AIM OF THE EXERCISE
In the forum thread on opinions about having many partners, how many boyfriends does the girl tell the poster she has had?

TEXT PASSAGE

+---+

Male/Female opinion about having many partners

I just re-read the OP. 10 partner? I thought it said 100? 10? That's not a lot. Ever been to college? Can hit that in two weeks easy. And that was 20 years ago! With dating apps like Timdr you can literally have a different partner every night. So I'd say that is pretty normal for any healthy sexually active person.
 
I honesly would not judge someone by the number of sex partners they have had in the past. I mean, I, being a guy have not had that many to be honest, but I would not dare to judge anyone based on their sexual history. It would be a different story if that person had different partners at the same time without the knowladge and consent of her/his "official" partner, as stated before, it would be really difficult to place my trust on them.

And regarding the opinion on purity made by @Plutonium. It is a good thing he acknowladges the fact that it is a double standard in society: while most women are expected to stay pure until marriage, men are not discouraged from sexual activity. I mean, if the person has those values, it would be admirable for them to stick to them, but if you expect for those to be part of the core values of your future possible partner you better have them. No one should expect or demand in a relationship something that they are not willing to offer (otherwise you would be a
hypocrite), hence the importance of looking for someone with shared core values.
 
Can you try to explain?

To explain why female chastity carries a higher premium than male chastity?

I expect it originates in the different roles men and women play in reproduction. Perhaps male chastity is not prized because monogamy is a fairly recent phenomenon and men can play a reproductive role with multiple women at the same time - as happened, for example, after periods of war when females outnumbered males. Women, on the other hand cannot play a reproductive role with multiple men at the same time, plus men typically do not want to unwittingly raise someone else's child.

I wouldn't plant my flag firmly on the above, but I'd be surprised if I was proved too far wrong...
 
Grow up kid...You need a woman who loves you and supports you ....Who will be driving force for any of your accomplishments ...Leave her at once...Chase your dreams..The right girl will be there for you
 
Guys, i am kind on a situation, where i found a girl over a social network and we have been talking for a while.. We obviously start talking knowing, question each other ..
She attempt to ask me how many partners i have had. And after a while i asked her aswell.. we live on the same city .. she was sincere and opened up about her sexual life, she told me she have had 10 partners ( boyfriends ) and some more guys to fuck with.. like 'colour friendship' to satisfy herself.. Her relationships wouldnt last long then a year. She reference.

I am here not judging her, but i am kind like..

Its kinda difficult to accept her, she may like me but im not convinced to fully engage a serious relationship,and i am on a time to find someone worth.

I need some opinions.. Should i give her a chance or she isnt worth the time?

+---+

INFORMATION SHOWN
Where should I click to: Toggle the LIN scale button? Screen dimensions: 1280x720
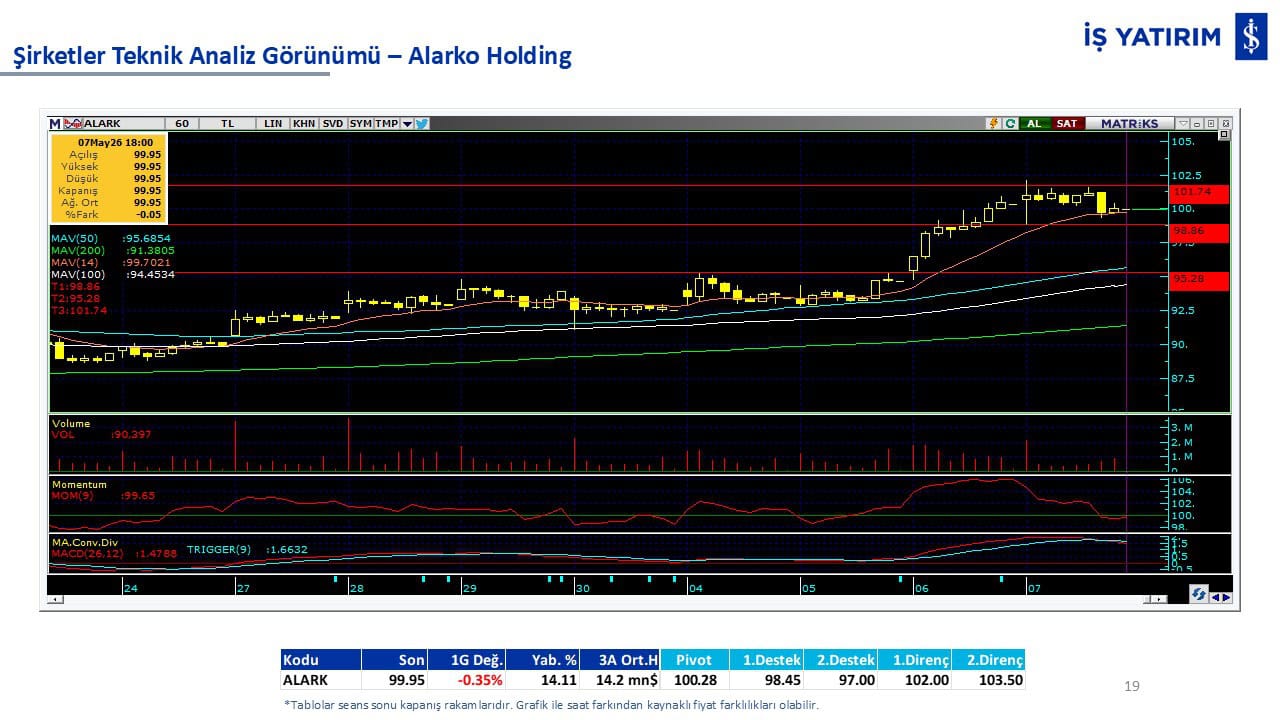[x=273, y=124]
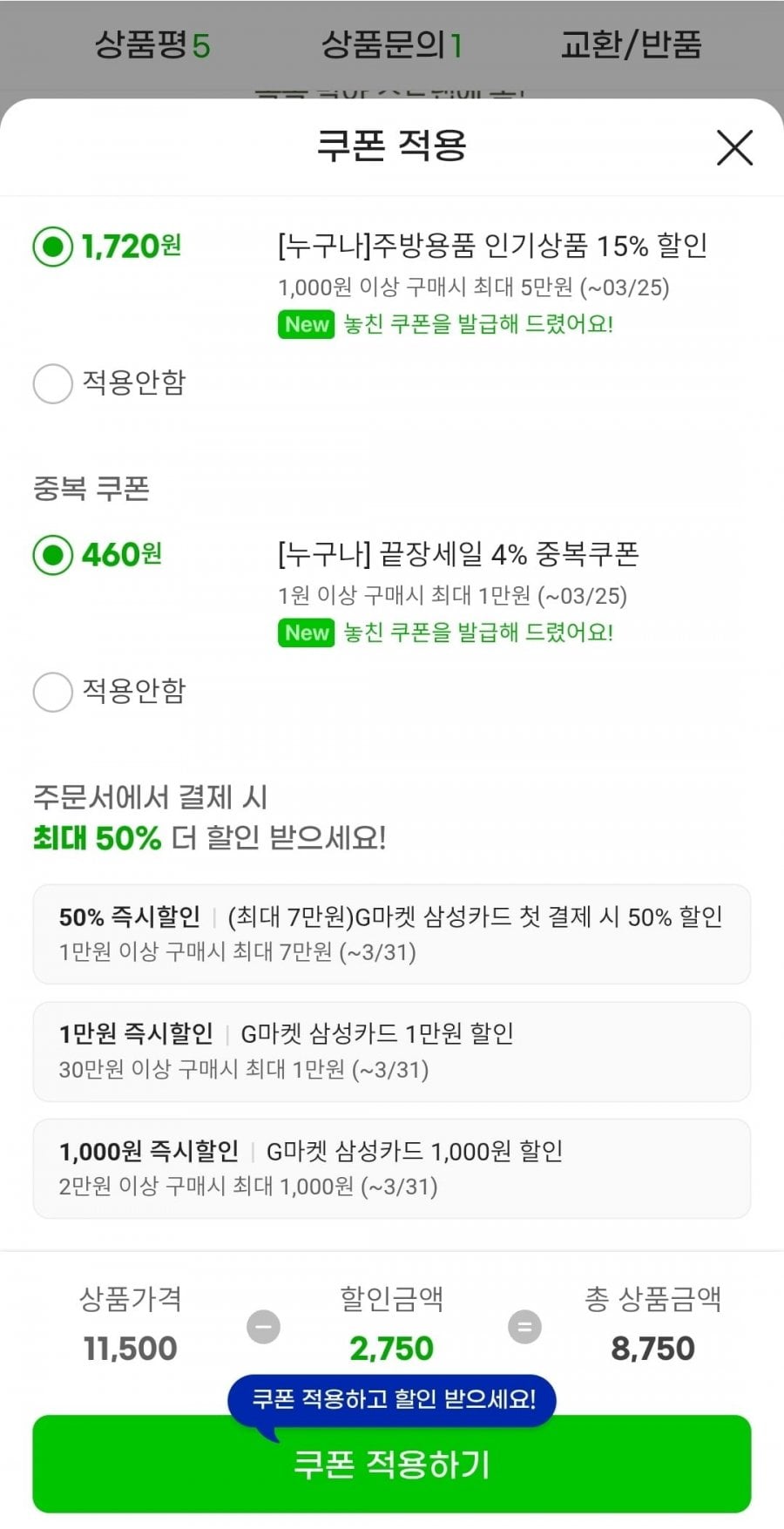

+---+

ANSWER FOR THE TASK
Ten.